— DIRECTION —
Reproduce verbatim the items from the line containing "Locate an element on the screen. Image" through the line containing "coordinates (475, 65).", both lines included.

Rows on where the targets appear:
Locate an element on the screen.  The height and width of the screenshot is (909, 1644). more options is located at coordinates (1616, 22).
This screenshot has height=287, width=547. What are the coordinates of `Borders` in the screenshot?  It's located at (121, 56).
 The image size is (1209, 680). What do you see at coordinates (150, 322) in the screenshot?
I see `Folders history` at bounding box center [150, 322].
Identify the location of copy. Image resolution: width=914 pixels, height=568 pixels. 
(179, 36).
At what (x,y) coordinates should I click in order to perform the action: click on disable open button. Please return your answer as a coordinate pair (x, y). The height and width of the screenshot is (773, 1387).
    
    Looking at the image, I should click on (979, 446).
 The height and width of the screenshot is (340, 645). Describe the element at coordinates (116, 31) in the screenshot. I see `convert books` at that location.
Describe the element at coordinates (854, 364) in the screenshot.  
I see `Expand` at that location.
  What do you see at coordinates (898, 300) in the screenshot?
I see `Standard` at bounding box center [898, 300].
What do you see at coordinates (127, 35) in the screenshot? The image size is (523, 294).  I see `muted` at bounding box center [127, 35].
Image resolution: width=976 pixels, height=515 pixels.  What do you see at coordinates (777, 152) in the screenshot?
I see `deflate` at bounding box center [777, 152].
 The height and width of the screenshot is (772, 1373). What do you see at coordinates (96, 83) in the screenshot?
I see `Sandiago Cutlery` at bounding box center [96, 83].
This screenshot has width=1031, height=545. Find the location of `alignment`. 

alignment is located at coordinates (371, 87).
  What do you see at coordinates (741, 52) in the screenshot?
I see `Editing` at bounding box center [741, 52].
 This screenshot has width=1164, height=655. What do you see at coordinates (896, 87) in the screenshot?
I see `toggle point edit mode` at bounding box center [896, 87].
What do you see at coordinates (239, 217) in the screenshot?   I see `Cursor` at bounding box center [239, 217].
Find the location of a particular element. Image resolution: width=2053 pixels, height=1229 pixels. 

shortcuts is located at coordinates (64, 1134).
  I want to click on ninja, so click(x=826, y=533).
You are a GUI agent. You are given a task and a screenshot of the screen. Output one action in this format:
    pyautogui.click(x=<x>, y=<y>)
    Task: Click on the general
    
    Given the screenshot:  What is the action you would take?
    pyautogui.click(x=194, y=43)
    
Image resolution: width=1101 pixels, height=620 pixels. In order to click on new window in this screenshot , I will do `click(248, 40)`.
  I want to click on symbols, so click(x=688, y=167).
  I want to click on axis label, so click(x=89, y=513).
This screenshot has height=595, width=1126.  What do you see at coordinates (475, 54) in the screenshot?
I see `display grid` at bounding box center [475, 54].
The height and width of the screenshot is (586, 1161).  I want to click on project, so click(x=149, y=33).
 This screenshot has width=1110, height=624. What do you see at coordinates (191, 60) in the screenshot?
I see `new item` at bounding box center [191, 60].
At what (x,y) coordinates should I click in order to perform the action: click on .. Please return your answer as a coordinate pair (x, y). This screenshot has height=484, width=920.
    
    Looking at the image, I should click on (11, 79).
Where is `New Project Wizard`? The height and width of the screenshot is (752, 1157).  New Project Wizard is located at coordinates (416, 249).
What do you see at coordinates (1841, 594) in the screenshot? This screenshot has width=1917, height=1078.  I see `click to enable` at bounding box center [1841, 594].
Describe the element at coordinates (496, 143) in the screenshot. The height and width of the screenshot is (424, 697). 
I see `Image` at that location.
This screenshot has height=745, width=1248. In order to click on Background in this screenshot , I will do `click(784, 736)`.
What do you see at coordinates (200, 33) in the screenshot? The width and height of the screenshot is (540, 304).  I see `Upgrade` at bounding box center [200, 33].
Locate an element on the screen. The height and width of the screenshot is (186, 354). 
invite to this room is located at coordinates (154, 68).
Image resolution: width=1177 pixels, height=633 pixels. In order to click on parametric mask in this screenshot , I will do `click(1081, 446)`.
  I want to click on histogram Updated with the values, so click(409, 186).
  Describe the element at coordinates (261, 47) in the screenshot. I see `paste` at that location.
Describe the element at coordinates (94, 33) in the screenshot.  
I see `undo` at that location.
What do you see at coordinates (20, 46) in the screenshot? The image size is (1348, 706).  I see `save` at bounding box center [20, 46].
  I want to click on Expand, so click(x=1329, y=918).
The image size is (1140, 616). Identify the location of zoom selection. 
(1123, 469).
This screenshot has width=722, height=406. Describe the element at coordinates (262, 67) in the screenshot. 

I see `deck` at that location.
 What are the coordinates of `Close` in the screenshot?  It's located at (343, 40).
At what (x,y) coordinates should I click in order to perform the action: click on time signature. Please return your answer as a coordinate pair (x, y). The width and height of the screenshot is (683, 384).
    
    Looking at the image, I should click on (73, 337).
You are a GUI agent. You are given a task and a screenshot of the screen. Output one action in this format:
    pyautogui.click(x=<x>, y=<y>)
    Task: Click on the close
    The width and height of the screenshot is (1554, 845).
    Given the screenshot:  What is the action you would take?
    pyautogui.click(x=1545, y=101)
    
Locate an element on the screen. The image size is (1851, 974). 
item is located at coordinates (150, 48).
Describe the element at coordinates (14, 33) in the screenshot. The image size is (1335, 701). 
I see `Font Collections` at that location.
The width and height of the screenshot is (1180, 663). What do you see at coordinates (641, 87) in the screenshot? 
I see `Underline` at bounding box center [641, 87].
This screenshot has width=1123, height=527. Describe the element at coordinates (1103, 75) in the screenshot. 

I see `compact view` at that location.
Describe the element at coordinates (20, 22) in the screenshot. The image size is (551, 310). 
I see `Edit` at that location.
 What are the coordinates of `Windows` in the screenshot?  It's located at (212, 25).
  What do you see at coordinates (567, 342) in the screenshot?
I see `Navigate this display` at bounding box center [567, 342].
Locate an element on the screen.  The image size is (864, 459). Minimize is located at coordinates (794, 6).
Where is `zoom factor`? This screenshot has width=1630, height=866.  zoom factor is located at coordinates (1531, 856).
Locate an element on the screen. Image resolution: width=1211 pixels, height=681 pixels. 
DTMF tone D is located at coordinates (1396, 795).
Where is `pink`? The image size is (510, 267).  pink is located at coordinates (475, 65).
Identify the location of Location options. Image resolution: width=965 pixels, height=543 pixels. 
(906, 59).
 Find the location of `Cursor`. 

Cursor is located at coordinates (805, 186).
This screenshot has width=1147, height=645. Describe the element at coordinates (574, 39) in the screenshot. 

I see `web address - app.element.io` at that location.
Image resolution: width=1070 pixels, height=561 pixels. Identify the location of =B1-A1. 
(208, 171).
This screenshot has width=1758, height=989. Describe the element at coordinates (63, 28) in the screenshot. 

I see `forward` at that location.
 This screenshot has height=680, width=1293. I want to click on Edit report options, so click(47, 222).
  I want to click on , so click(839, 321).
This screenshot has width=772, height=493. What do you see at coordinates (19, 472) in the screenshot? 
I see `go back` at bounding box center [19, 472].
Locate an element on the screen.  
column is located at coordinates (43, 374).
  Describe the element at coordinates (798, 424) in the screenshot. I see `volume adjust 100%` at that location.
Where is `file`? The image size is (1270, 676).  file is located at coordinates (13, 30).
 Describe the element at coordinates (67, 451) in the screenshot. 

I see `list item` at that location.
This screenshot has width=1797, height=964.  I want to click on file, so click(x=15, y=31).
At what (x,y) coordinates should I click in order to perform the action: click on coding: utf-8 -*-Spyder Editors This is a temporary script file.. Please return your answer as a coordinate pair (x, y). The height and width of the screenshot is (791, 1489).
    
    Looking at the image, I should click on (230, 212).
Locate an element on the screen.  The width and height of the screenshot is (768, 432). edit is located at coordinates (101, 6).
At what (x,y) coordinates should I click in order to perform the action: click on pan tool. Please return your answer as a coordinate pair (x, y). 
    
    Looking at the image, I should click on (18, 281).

— WRITTEN RESPONSE —
Locate an element on the screen. Image resolution: width=1211 pixels, height=681 pixels. 
DTMF tone D is located at coordinates (1396, 795).
Where is `pink`? The image size is (510, 267).  pink is located at coordinates (475, 65).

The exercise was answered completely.